> _EXERCISE_
The task requires repeating, word for word, the lines from the one with "252x222 pixels." through the end of the material, leaving out all pictures.

----

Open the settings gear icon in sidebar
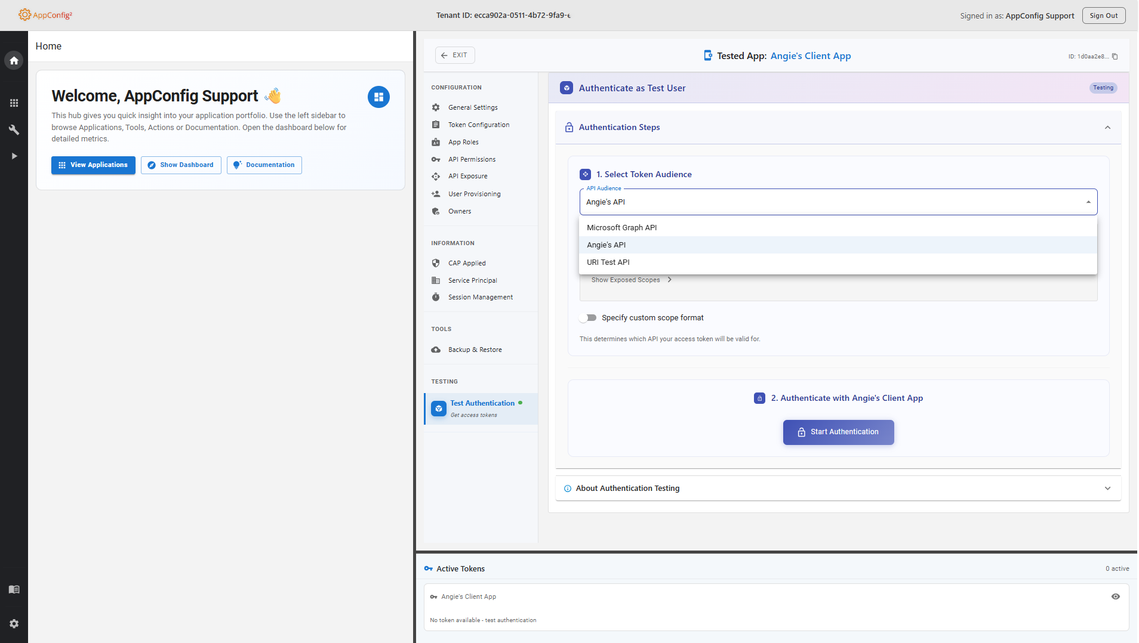Image resolution: width=1139 pixels, height=643 pixels. (14, 623)
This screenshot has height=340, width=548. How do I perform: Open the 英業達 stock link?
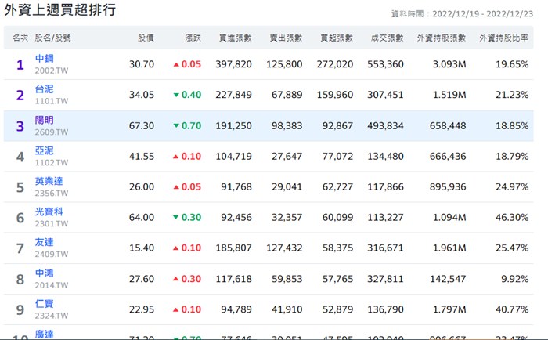50,182
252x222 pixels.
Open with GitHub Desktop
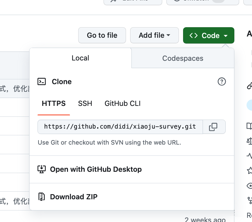[x=96, y=169]
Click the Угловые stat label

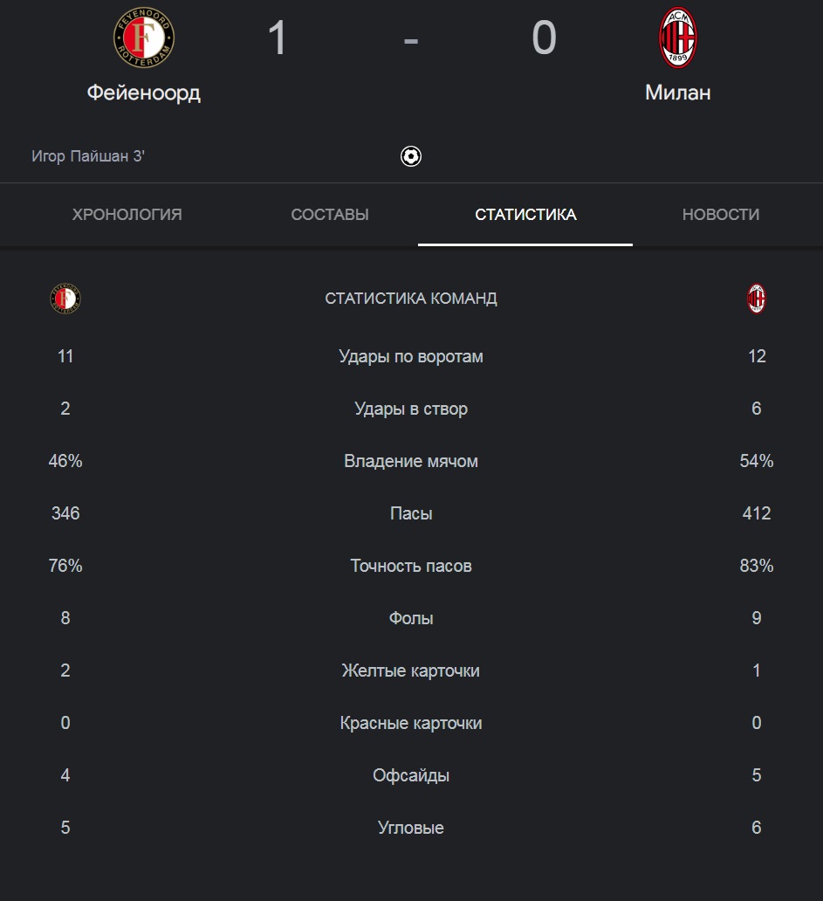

----

> _SOLUTION TO THIS TASK_
252x222 pixels.
Open with GitHub Desktop
[x=96, y=169]
Click the Угловые stat label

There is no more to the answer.